Figure 1 demonstrates the myocardial T2 and T2* maps along with late gadolinium enhancement (LGE) images in short-axis views from representative patients in the NTA and TA groups at 48 hours. In this acute phase, both measures of myocardial edema, i.e. infarct segment T2 (NTA 57.9 ms vs. TA 52.1 ms, p = 0.022) and infarct segment end-diastolic wall thickness (NTA 11.4 mm vs. TA 9.3 mm, p < 0.01), were lower in the TA group (Table 3). Infarct segment T2* was higher, indicative of reduced myocardial hemorrhage, in the TA group (NTA 29.3 ms vs. TA 37.8 ms, p = 0.007). MVO incidence was also lower in the TA group (NTA 88% vs. TA 54.3%, p = 0.013).

Figure 2 demonstrates the LVEDVI and LVESVI measurements along with LGE images in short-axis views from patients in both treatment groups at 6 months. Baseline LVEDVI, LVESVI, LVSVI, infarct segment systolic wall thickening, and left ventricular ejection fraction measurements were similar in both treatment groups. At 6 months, LVEDVI (NTA 91.9 ml/m2 vs. TA 68.3 ml/m2, p = 0.013) and LVESVI (NTA 52.1 ml/m2 vs. TA 32.4 ml/m2, p = 0.008) were lower in the TA group (Table 3). LVSVI (NTA 40.4 ml/m2 vs. TA 35.8 ml/m2, p = 0.30) and left ventricular ejection fraction (NTA 46.8% vs. TA 53.8%, p = 0.11) were equivalent in both groups. Infarct segment systolic wall thickening (NTA 3.5% vs. TA 74.8%, p = 0.003) and end diastolic wall thickness (NTA 4 mm vs. TA 5.7 mm, p = 0.008) were both greater in the TA group at 6 months.

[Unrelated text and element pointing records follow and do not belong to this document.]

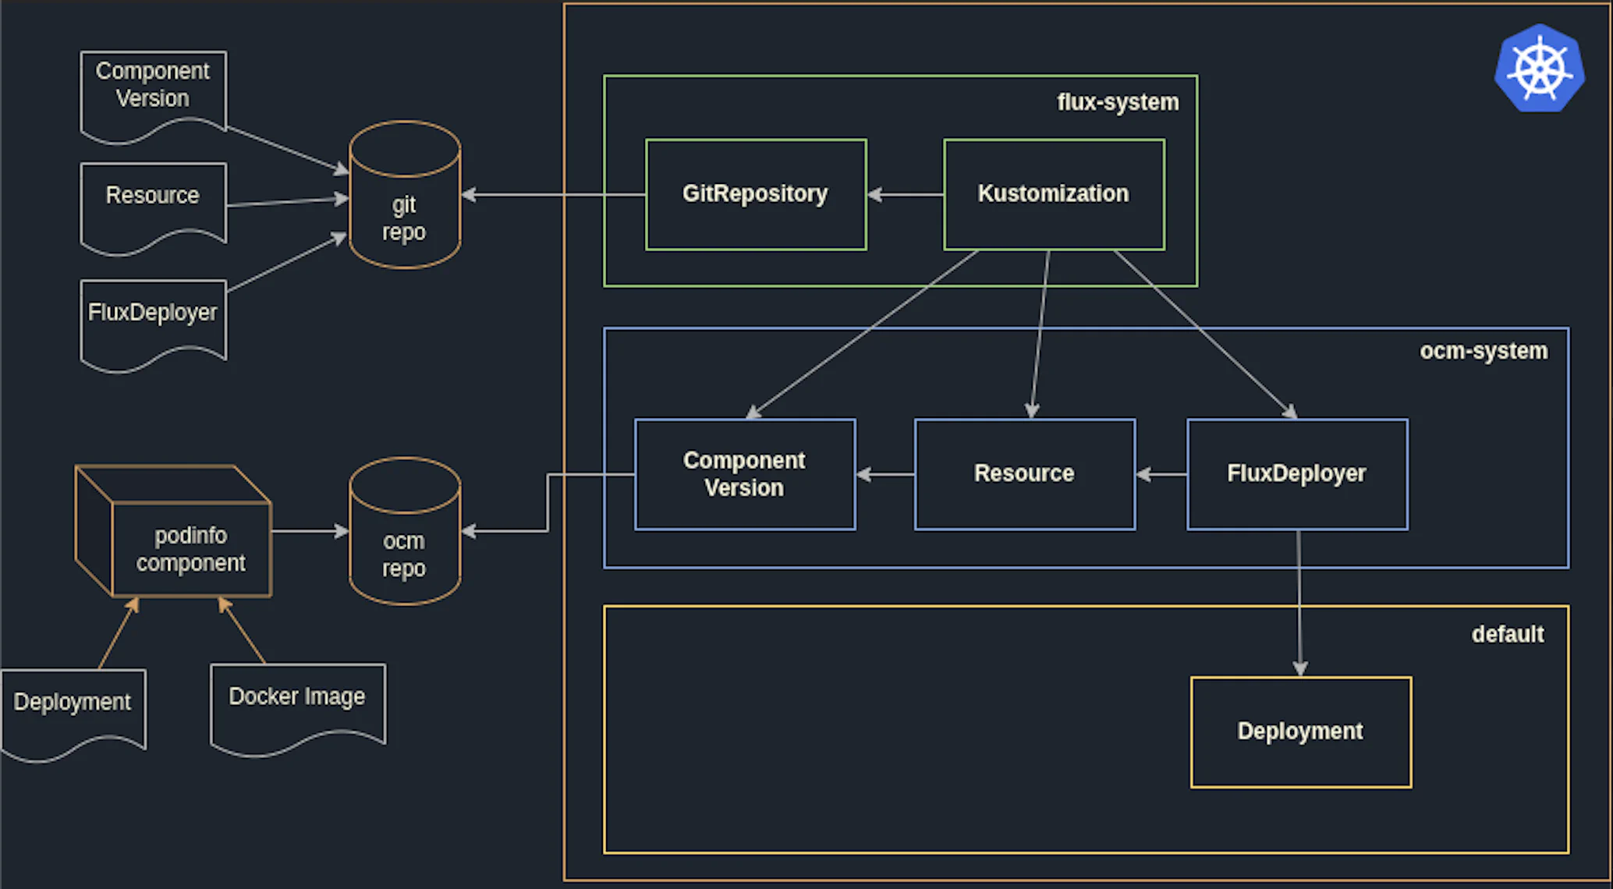Screen dimensions: 1613x889
Task: Click the GitRepository node in flux-system
Action: coord(755,194)
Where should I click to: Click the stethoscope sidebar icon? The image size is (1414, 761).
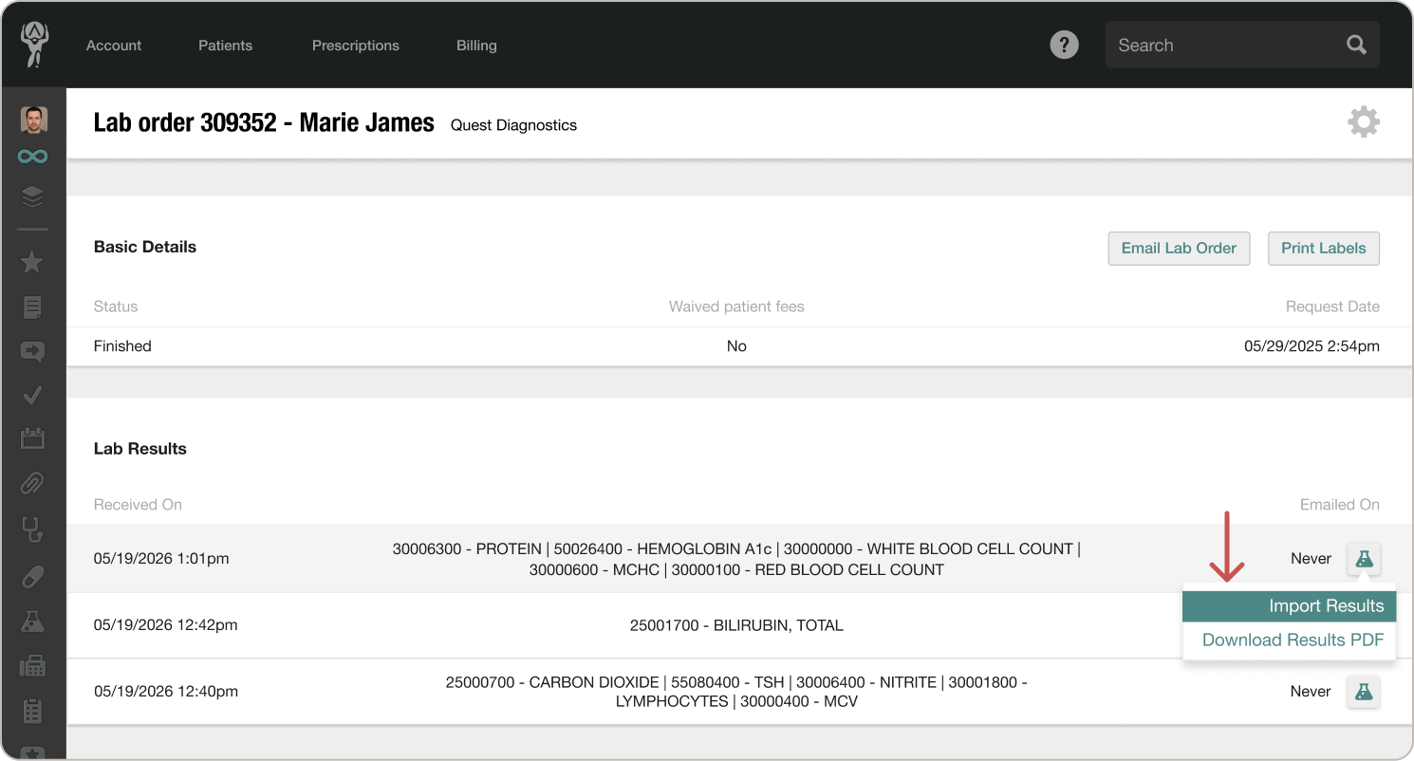click(33, 529)
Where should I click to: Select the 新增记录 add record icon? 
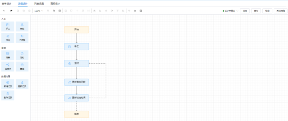(8, 83)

This study represents a single-centre non-randomized experience with a limited number of patients. However, baseline demographic and angiographic characteristics appear to be well matched in our 2 study groups. In particular, time to reperfusion, culprit vessel distribution, thrombus burden, enzymatic infarct size and adjunctive glycoprotein IIb/IIIa inhibitor use were similar in both groups. The sample size is similar to published CMR studies that have investigated myocardial edema, myocardial hemorrhage and MVO in other clinical settings. TA use was left to operator discretion, which can lead to a selection bias that may impact outcomes. However, the lack of a trend towards a higher thrombus burden in the TA group suggests that most of the TA use was based on a routine use policy. Lastly, we used a surface coil which can decrease the sensitivity for detecting inferolateral edema and infarction with an opposite effect in the anteroseptal region, due to an inhomogeneous coil sensitivity profile.